The VRPN communication suffers from a high latency so another client/server based on TCP/IP sockets is now used between OpenViBE and the arm.

3.2.3 Tcp/ip

In an attempt to simplify the whole processing chain we replaced the VRPN link by a custom, simpler network (TCP/IP) connection. This also permitted to reduce the latency between the OpenViBE framework and the server controlling the robotic arm, as well as to remove the dependency from the VRPN libraries. In addition, instead of a list of dedicated commands that used to correspond directly to the atomic controls of the JACO virtual joystick, the OpenViBE pipeline is now outputting a target distance for the fingers to follow. This ensure a better modularity, as we can now hide the robotics details from the BCI side.

This small shift of design also permitted to implement a better control loop on the robotics side. The software API that was available at this time777The newer API is known to be actually faster was indeed impaired by a high latency when using certain USB commands (Fig. 8). The significant delay we observed between the transmission of motion control and position feedback generated significant oscillations. To improve the closed loop control, we used a conventional solution in control engineering by introducing a proportional control system. This basic solution has been used waiting for the new version of the API that will reduce delays at the origin of the oscillations.

Figure 8: A variation between the requested and the actual position occurs due to transmission delays (sending of the requested position and reading of the sensors value). Here, we can observe a shift of hundreds of milliseconds.

4 Conclusion

We built a complete processing chain for interacting with a JACO robotic arm by Kinova.
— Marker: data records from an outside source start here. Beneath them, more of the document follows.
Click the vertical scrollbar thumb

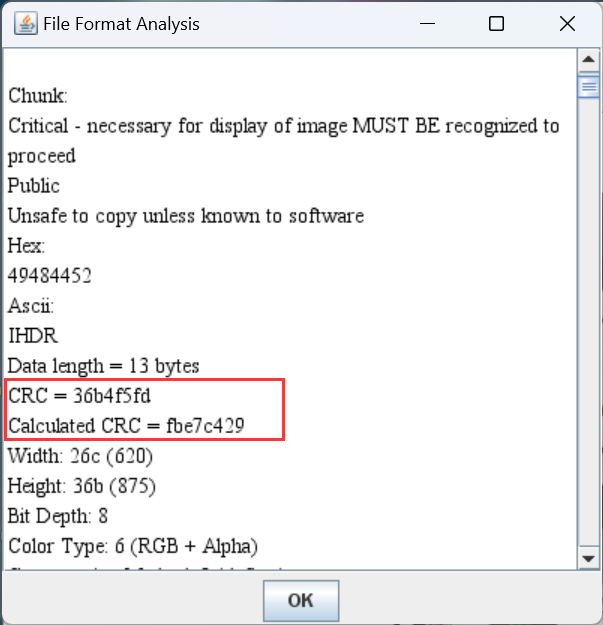589,87
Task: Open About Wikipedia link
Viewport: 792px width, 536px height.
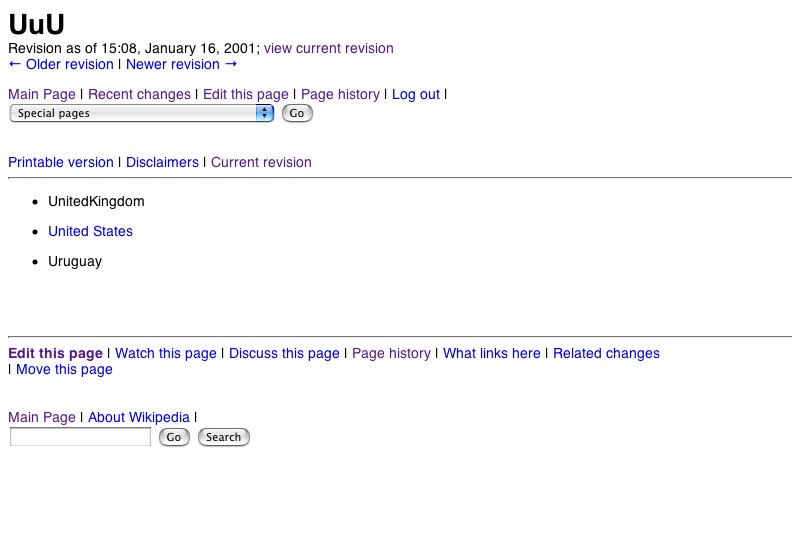Action: click(x=138, y=417)
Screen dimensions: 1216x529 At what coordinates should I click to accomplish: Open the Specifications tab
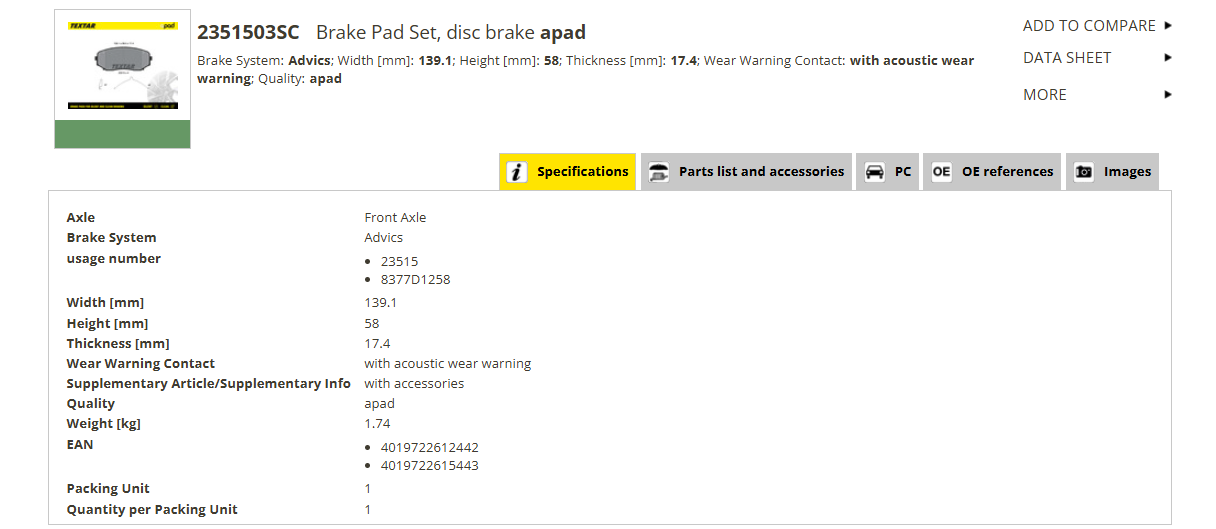[x=568, y=171]
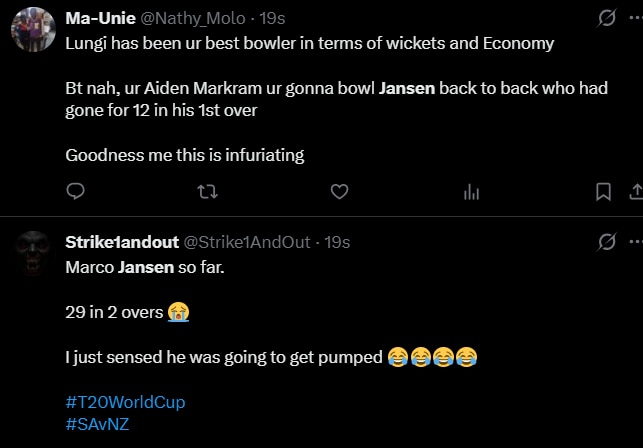Click Grok icon on Strike1andout's tweet
This screenshot has height=448, width=643.
[606, 241]
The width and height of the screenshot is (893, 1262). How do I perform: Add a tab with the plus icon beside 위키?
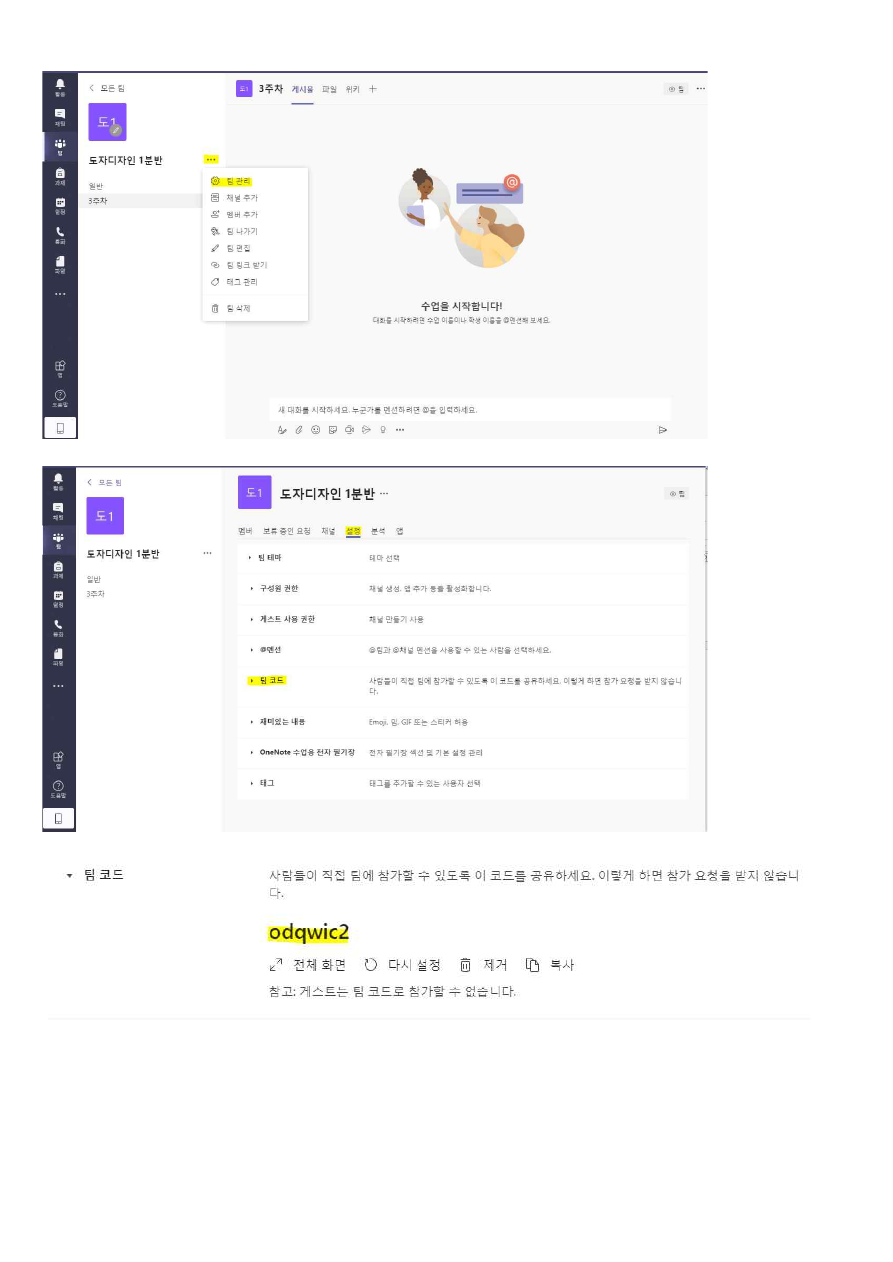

We illustrated this processing chain with decoding intracranial data recorded in the cortex of a monkey and sending the associated movements to JACO. This chain can be generalized to any movement of the arm or wrist.

In our daily work, we use OpenViBE to design Brain-Computer Interfaces and we also contribute to its development. Usually, this software interacts with virtual reality applications using the VRPN protocol. So we had to implement a VRPN client/server to send motion commands to JACO via a API by Kinova. We observed a substantial latency between the JACO and openViBE. Thus, we developed another client/server based on TCP/IP sockets that speeded up the whole computation. Here, simplicity is more profitable than powerful but poorly controlled bricks (VRPN). Another difficulty is that the JACO arm has been designed to be controlled using a joystick. This mode of operation forced us to define elementary movements when using the API by Kinova with input data coming from openViBE. Moreover, the usual data type in OpenViBE is a set of digitized analog signals. This format is not appropriate for spike trains. But the modularity of OpenViBE allowed us to easily define our specific format. Finally, when you push software a little outside their comfort zones as we did here using OpenViBE with non standard data and another output protocol, modularity proves its worth.

In the future, the closed loop control can be improved using the new version of the API which reduces transmission times and using a better PID controller that carries an identification of the dynamics of the fingers. This work will be continued through a realtime control of the JACO using noninvasive EEG signals acquisition systems.


This work has been supported in part by grants from PRST MISN (Région Lorraine/INRIA).
This work has been supported in part by CNRS-PIR-Neuro-IC 2010 (Project CorticoRobot).
The authors are very thankful to R. Lemon and M. Maier for providing the data set to us.
The authors would like to thank Baptiste Payan for his expertise and technical support on OpenViBE.